In religion, paradise is a place of exceptional happiness and delight. Paradisiacal notions are often laden with pastoral imagery, and may be cosmogonical or eschatological or both, often compared to the miseries of human civilization: in paradise there is only peace, prosperity, and happiness. Paradise is a place of contentment, a land of luxury and fulfillment containing ever-lasting bliss. Paradise is often described as a "higher place", the holiest place, in contrast to this world, or underworlds such as Hell.
In eschatological contexts, paradise is imagined as an abode of the virtuous dead. In Christianity and Islam, Heaven is a paradisiacal relief. In old Egyptian beliefs, the underworld is Aaru, the reed-fields of ideal hunting and fishing grounds where the dead lived after judgment. For the Celts, it was the Fortunate Isle of Mag Mell. For the classical Greeks, the Elysian fields was a paradisiacal land of plenty where the heroic and righteous dead hoped to spend eternity. In Buddhism, paradise and the heaven are synonymous, with higher levels available to beings who have achieved special attainments of virtue and meditation. In the Zoroastrian Avesta, the "Best Existence" and the "House of Song" are places of the righteous dead. On the other hand, in cosmogonical contexts 'paradise' describes the world before it was tainted by evil.

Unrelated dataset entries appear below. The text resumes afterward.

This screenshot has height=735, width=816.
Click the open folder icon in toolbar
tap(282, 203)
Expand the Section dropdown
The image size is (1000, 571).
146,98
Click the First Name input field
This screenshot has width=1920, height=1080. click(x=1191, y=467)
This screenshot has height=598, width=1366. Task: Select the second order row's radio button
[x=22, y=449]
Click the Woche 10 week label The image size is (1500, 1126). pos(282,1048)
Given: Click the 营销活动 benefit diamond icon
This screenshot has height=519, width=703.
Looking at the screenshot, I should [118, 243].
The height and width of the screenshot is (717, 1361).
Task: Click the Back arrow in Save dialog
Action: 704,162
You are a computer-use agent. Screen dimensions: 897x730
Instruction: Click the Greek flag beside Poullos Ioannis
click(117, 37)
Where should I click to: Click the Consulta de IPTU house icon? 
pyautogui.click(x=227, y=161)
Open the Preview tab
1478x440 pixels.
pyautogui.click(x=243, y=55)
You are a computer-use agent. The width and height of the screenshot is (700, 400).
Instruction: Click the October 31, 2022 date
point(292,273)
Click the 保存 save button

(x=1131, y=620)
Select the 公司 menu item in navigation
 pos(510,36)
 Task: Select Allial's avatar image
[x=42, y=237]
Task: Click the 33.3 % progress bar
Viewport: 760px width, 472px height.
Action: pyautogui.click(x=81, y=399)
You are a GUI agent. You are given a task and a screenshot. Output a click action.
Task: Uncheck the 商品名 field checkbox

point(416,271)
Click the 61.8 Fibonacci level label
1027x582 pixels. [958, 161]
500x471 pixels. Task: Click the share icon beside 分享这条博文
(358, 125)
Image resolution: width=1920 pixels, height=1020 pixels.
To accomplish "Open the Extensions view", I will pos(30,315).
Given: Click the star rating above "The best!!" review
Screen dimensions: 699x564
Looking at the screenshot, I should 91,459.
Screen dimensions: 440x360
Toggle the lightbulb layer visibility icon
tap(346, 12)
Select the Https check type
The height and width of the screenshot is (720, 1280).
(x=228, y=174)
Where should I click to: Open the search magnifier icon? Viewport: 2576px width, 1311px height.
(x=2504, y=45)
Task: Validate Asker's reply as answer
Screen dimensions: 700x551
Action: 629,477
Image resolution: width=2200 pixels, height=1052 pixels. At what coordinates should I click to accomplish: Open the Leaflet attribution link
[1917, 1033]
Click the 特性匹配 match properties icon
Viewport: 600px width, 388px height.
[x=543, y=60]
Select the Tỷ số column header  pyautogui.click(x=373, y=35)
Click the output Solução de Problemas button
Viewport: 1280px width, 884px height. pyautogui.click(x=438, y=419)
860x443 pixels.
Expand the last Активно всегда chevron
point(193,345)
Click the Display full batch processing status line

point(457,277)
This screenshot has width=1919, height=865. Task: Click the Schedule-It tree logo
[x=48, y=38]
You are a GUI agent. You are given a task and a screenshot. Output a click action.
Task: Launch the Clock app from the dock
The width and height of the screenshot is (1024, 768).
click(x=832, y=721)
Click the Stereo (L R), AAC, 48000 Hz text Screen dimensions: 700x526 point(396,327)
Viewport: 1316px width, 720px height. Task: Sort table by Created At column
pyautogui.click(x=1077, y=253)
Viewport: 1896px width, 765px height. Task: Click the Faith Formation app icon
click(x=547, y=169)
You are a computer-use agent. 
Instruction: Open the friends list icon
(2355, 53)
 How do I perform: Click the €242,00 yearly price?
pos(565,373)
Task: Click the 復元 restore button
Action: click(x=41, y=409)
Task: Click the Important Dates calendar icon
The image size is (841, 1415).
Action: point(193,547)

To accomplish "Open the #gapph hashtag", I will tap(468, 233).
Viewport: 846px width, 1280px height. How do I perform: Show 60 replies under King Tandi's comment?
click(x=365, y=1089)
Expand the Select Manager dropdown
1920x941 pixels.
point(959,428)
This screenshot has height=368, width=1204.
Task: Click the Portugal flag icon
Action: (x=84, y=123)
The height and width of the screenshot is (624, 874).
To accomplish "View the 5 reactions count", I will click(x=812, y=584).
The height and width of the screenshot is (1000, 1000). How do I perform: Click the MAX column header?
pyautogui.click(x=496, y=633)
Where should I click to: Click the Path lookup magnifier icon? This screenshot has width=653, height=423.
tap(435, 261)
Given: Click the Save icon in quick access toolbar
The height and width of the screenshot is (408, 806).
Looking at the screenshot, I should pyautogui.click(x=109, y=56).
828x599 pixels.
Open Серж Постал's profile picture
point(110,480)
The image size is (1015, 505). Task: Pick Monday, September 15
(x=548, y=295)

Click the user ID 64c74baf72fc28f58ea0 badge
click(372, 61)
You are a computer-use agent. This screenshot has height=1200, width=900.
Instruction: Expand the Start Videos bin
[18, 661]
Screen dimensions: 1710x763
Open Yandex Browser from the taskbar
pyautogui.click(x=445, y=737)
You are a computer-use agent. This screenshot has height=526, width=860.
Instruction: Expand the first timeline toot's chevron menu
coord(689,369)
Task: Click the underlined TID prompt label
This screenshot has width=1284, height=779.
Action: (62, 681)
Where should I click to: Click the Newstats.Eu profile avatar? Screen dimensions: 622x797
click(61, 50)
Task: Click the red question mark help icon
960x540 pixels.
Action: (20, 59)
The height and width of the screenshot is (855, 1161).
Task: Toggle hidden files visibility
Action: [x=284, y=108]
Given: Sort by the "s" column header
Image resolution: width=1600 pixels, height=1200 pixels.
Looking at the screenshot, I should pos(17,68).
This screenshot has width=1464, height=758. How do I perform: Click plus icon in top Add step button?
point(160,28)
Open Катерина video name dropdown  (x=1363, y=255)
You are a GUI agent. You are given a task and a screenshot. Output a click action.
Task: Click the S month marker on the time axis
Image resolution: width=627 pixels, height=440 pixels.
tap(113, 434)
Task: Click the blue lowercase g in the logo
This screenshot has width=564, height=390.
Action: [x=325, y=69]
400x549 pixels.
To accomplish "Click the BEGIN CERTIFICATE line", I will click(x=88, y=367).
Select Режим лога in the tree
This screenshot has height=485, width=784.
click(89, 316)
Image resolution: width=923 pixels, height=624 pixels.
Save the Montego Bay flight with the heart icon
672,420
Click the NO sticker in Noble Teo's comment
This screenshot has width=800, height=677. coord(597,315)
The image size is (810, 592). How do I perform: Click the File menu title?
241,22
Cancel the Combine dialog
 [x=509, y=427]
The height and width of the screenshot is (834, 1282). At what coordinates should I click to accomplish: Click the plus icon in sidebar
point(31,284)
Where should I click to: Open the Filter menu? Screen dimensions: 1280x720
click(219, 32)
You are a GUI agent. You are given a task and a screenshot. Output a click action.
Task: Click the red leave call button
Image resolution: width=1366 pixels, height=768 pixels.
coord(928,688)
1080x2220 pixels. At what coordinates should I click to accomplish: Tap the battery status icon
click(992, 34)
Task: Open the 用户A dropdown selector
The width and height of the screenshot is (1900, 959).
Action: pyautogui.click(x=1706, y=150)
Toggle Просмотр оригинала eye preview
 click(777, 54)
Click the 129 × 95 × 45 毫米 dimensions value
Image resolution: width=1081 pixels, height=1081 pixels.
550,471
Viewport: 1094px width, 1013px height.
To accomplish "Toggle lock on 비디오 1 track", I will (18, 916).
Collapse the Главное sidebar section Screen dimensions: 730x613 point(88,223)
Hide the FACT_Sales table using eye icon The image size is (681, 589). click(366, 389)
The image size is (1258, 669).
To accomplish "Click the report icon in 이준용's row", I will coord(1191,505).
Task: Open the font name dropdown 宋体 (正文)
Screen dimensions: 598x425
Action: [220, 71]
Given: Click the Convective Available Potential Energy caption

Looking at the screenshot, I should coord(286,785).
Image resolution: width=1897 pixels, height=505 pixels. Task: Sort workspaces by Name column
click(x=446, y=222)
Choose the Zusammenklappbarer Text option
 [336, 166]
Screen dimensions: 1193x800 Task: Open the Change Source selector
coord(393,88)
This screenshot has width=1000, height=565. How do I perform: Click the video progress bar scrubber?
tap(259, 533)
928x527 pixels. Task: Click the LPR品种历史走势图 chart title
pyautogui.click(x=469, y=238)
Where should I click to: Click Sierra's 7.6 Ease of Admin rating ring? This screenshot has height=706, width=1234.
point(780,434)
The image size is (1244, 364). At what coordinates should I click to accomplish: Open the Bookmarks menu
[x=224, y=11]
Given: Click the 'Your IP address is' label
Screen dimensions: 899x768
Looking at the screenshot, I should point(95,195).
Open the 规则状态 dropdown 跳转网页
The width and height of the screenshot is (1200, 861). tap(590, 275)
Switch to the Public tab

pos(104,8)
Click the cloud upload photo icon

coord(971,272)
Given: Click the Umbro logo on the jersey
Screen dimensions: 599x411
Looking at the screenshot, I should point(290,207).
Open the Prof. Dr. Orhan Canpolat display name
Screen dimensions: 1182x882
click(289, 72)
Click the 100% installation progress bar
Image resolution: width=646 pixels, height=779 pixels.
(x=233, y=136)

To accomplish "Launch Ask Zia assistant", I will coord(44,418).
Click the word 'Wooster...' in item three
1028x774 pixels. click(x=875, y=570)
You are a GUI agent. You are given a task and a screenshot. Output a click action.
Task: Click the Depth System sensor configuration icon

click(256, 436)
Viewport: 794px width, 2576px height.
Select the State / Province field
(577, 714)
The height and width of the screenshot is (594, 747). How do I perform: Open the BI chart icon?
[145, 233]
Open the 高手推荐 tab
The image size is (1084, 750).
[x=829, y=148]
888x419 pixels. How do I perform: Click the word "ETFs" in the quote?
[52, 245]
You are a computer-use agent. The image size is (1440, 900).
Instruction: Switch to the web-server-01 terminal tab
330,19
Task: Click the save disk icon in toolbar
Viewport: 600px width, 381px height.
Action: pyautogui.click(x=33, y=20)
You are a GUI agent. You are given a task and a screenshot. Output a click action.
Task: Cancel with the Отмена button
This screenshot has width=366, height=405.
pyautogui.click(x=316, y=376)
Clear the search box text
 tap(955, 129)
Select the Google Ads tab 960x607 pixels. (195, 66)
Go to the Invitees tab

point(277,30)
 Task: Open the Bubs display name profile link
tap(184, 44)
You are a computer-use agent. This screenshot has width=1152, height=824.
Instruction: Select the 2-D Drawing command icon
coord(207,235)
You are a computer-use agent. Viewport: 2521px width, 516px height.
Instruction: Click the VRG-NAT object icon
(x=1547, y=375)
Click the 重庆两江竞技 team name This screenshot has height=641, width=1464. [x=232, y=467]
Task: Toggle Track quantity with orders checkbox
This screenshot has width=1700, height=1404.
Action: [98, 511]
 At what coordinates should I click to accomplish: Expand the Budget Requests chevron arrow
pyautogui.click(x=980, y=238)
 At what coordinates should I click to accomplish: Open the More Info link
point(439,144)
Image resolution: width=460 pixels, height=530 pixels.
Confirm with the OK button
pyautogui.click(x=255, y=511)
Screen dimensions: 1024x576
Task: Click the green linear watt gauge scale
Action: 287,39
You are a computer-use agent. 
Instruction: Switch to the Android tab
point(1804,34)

In the apocryphal Apocalypse of Moses, Adam and Eve are expelled from paradise (rather than Eden) after the Fall of man, having been tricked by the serpent. After the death of Adam, the Archangel Michael carries Adam's body to be buried in Paradise, in the Third Heaven.
Many early Christians identified Abraham's bosom with paradise, where the souls of the righteous go until the resurrection of the dead; others were inconsistent in their identification of paradise, such as St. Augustine, whose views varied.
Jehovah's Witnesses believe, from their interpretation of the Book of Genesis, that God's original purpose was, and is, to have the earth filled with the offspring of Adam and Eve as caretakers of a global paradise. However, Adam and Eve rebelled against God's sovereignty and were banished from the Garden of Eden, driven out of paradise into toil and misery.
Jehovah's Witnesses believe that disobedient and wicked people will be destroyed by Christ at Armageddon and those obedient to Christ will live eternally in a restored earthly paradise. Joining the survivors will be the resurrected righteous and unrighteous people who died prior to Armageddon. The latter are brought back because they paid for their sins by their death and/or because they lacked opportunity to learn of Jehovah's requirements before dying. These will be judged on the basis of their post-resurrection obedience to instructions revealed in new "scrolls". They believe that resurrection of the dead to paradise earth is made possible by Christ's blood and the ransom sacrifice. This provision does not apply to those whom Christ as Judge deems to have sinned against God's holy spirit.
One of Jesus' statements before he died were the words to a man hanging alongside him, "you will be with me in Paradise."[Luke 23:43] The New World Translation places a comma after the word 'today', dividing it into two separate phrases, "I tell you today" and "you will be with me in Paradise". This differs from standard translations of this verse as "I tell you today you will be with me in Paradise". Based on scriptures such as Matthew 12:40, 27:63, Mark 8:31 and 9:31, Witnesses believe Jesus' expectation that he would be bodily resurrected after three days precluded his being in paradise on the same day that he died.
In Latter Day Saint theology, paradise usually refers to the spirit world, the place where spirits dwell following death and awaiting the resurrection. In that context, "paradise" is the state of the righteous after death. In contrast, the wicked and those who have not yet learned the gospel of Jesus Christ await the resurrection in spirit prison. After the universal resurrection, all persons will be assigned to a particular kingdom or degree of glory. This may also be termed "paradise".